Bernadette Lafont, une belle fille comme elle

Notre hors-série qui portait sur les parcours de femmes aurait pu se décliner de tant de façons. Car la singularité des parcours, depuis la deuxième moitié du XXe siècle, surtout est encyclopédique. Noms paternel puis marital pour tant, prénoms pour certaines et initiales pour d’illustres femmes qui, principalement par le grand écran, se libèrent sous le regard complaisant d’hommes qui les aiment, quitte à en faire même le titre d’un de leur film.

Dans le cinéma des années 50, les femmes étaient belles et à part Simone Signoret, Arletty, Françoise Arnoul et quelques trop rares exemples, leurs qualités se limitaient à l’aspect physique. Sinon elles étaient timides, naïves, rangées et surtout des Madame, au nom de famille cela s’entend. Souvent.
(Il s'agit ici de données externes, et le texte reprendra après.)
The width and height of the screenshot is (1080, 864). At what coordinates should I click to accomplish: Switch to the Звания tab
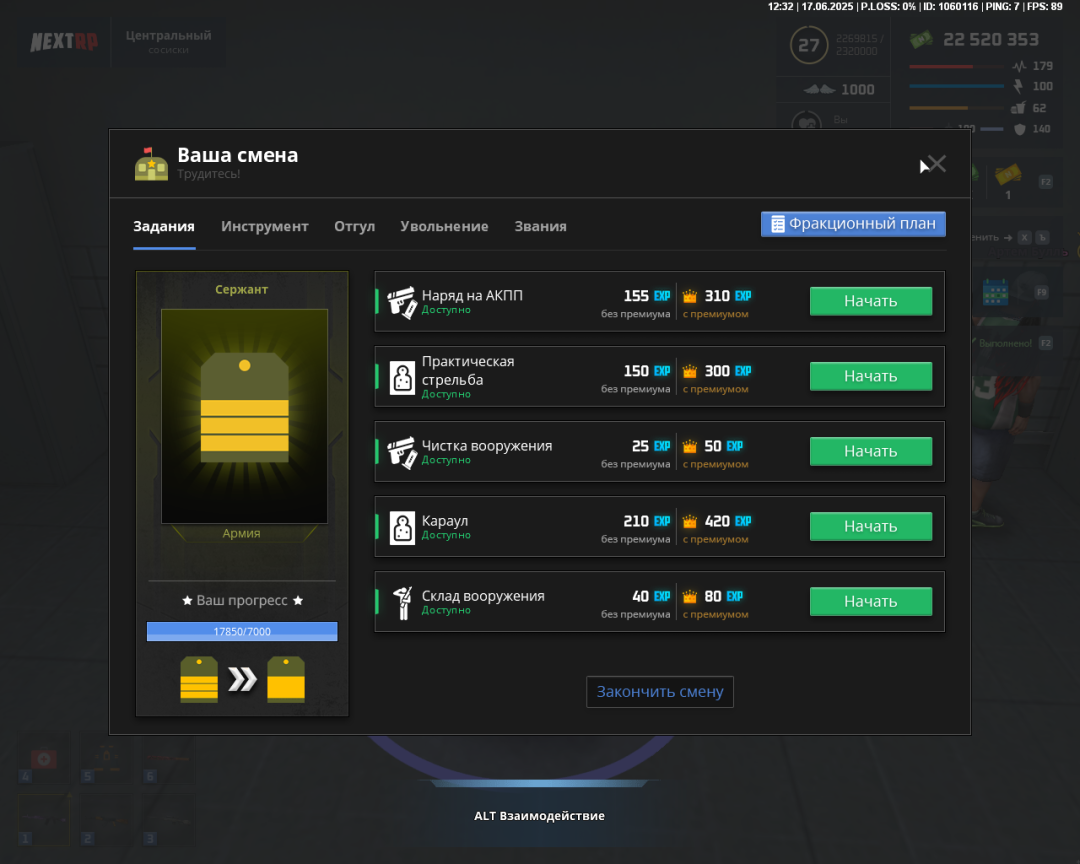(540, 227)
Car elles ne pouvaient en aucun cas diriger les hommes, en dehors des établissements qu’ils fréquentaient.

Mais la Nouvelle vague, avec ses muses célèbres, Brigitte Bardot pour Roger Vadim et Anna Karina pour Jean-Luc Godard, bouscula cet ordre des choses. François Truffaut les aimaient peut-être encore plus que les confrères de sa génération. Pour ce qu’elles étaient mais aussi pour ce qu’elles pouvaient être, partager à l’écran, sous tant de portraits différents. Belle et intimidante comme Marie-France Pisier dans Antoine et Colette, belle et dangereuse comme Catherine Deneuve en Sirène du Mississippi, belle et déterminée comme Isabelle Adjani dans Adèle H, belle et poétique comme Jeanne Moreau dans Jules et Jim. Sans oublier ces femmes fortes que sont Claude Jade et Nathalie Baye.
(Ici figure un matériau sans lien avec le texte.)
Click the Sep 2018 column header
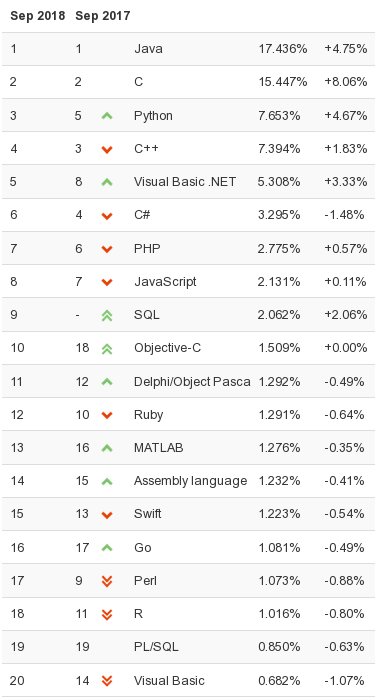The height and width of the screenshot is (698, 375). pos(38,16)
Tout commença à l’écran avec Bernadette Lafont. Dans son premier court-métrage, Les Mistons, François Truffaut voit en elle ce que d’autres refusent de comprendre, en premier lieu son mari et acteur Gérard Blain. La Nouvelle vague, ce n’est pas une histoire d’improvisation pure, d’un type qui se ballade dans la rue avec une caméra au poing et tourne le temps d’un dialogue libre. Même mésentente classique avec le stand up. Oui, il y a une part d’improvisation, mais il s’agit surtout de lever les bras et de pousser quelques cris dans des montagnes russes où seuls les spectateurs ignorent, le temps du déroulé du spectacle, la part de folie bien organisée qu’on leur présente. Les Mistons consacre la rencontre de deux folies, celle de Truffaut et de Lafont. Et elle prendra totalement essor, une fois les deux protagonistes traversés un peu plus par l’âge, au rendez-vous de la trentaine dans Une belle fille comme moi. A l’écran, Philippe Léotard, Guy Marchand, André Dussolier, Claude Brasseur y apparaissent comme des enfants gâtés, tentant avec échec, chacun à leur manière d’apprivoiser cette lionne.

Une des plus belles incarnations de la féminité vient de nous quitter.